PDA

View Full Version : Protesters Storm U.S. Embassy in Serbia - Set Fire!



3077India
02-21-08, 02:11 PM
Protesters Storm U.S. Embassy in Serbia and Set Fire Over Kosovo Independence (http://www.foxnews.com/story/0,2933,331695,00.html) <--(Click for Source Location)

Thursday , February 21, 2008

Rioters stormed the U.S. embassy in Belgrade, Serbia, on Thursday and started a fire in protest of Kosovo's declaration of independence earlier this week.

The situation in Belgrade is serious, but the embassy building is secure and the fire has been extinguished, U.S. officials tell FOX News.

Sources have provided conflicting reports on how extensive the breach of the U.S. Embassy was. Some told FOX News that no protesters made it into the building, which has been closed this week.

Other reports from the Associated Press noted masked attackers had gained entry and tried to throw furniture from an office. The reports also said a blaze had broken out inside one of the offices.

The neighboring Croatian Embassy also was attacked by the same group.

Crowds outside cheered and chanted. Riot police drove armored jeeps down the street and fired tear gas to clear the crowd.

In Washington, State Department spokesman Sean McCormack said the U.S. ambassador to Serbia was at his home and in contact with U.S. officials.

Serbia has "a responsibility now to devote the adequate resources to ensure that that facility is protected," McCormack said.

The protesters appeared to have been in the Embassy's consular building area, McCormack said.
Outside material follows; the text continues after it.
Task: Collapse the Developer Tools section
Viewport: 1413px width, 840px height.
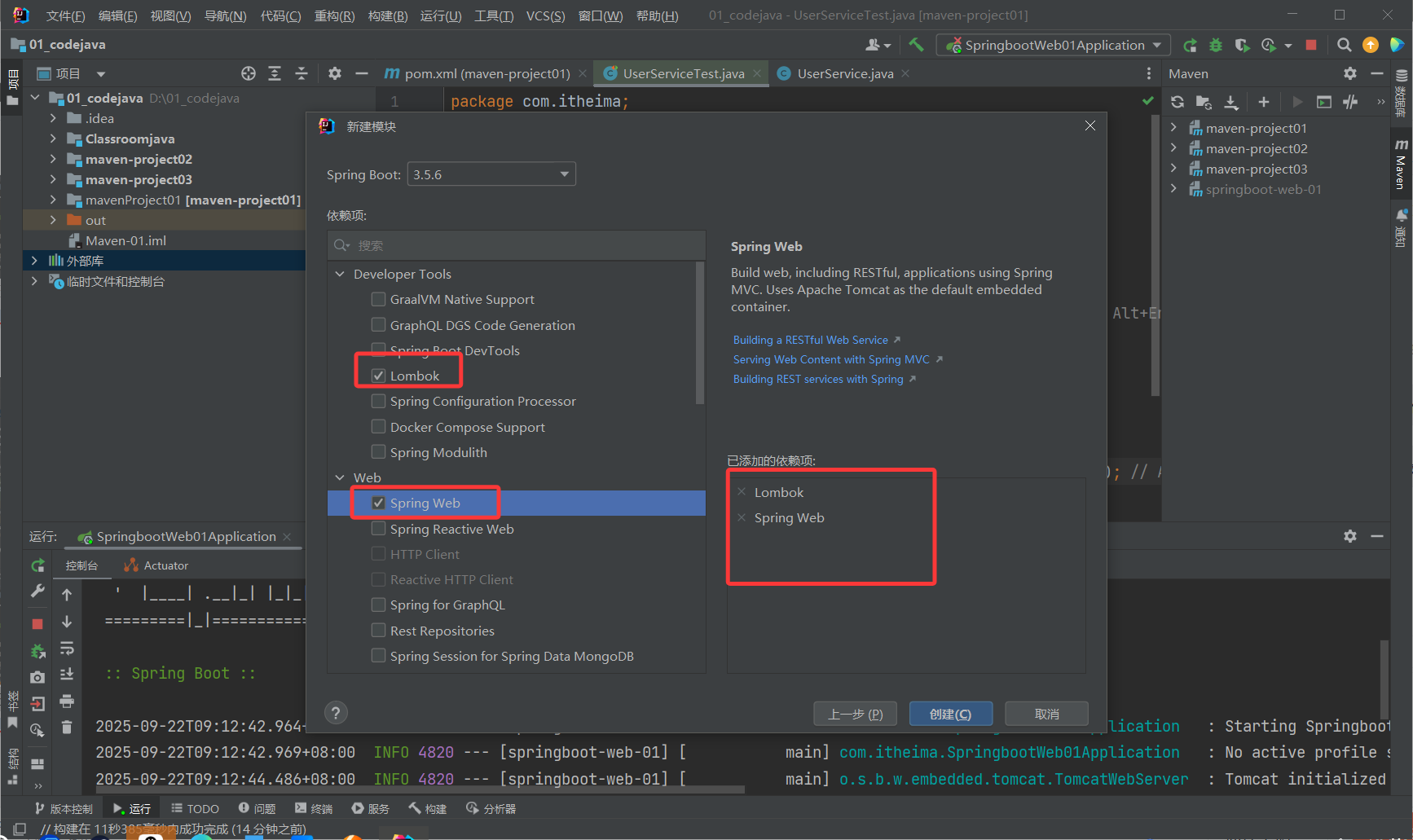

U.S. security officials and Marine guards were in a separate part of the compound, the chancery, but no staff were present at the Embassy, he said.

More than a dozen nations have recognized Kosovo's declaration of independence on Sunday, including the United States, Britain, France and Germany.

But the declaration by Kosovo's ethnic Albanian leadership has been rejected by Serbia's government and the ethnic Serbians who populate northern Kosovo. Russia, China and numerous other nations have also condemned the declaration, saying it sets a precedent that separatist groups around the world will seek to emulate.

Kosovo, which is 90 percent ethnic Albanian, has not been under Belgrade's control since 1999, when NATO launched airstrikes to halt a Serbian crackdown on ethnic Albanian separatists. A U.N. mission has governed Kosovo since, with more than 16,000 NATO troops and KFOR, a multiethnic force, policing the province.

But Serbia — and Kosovo's Serbs, who make up less than 10 percent of Kosovo's population — refuse to give up Kosovo, a territory considered the ancient cradle of Serbs' state and religion.

Earlier Thursday, police estimated that about 150,000 people had attended a rally in the Serbian capital. The crowd waved Serbian flags and carried signs reading "Stop USA terror." One group set fire to a red-and-black Albanian flag.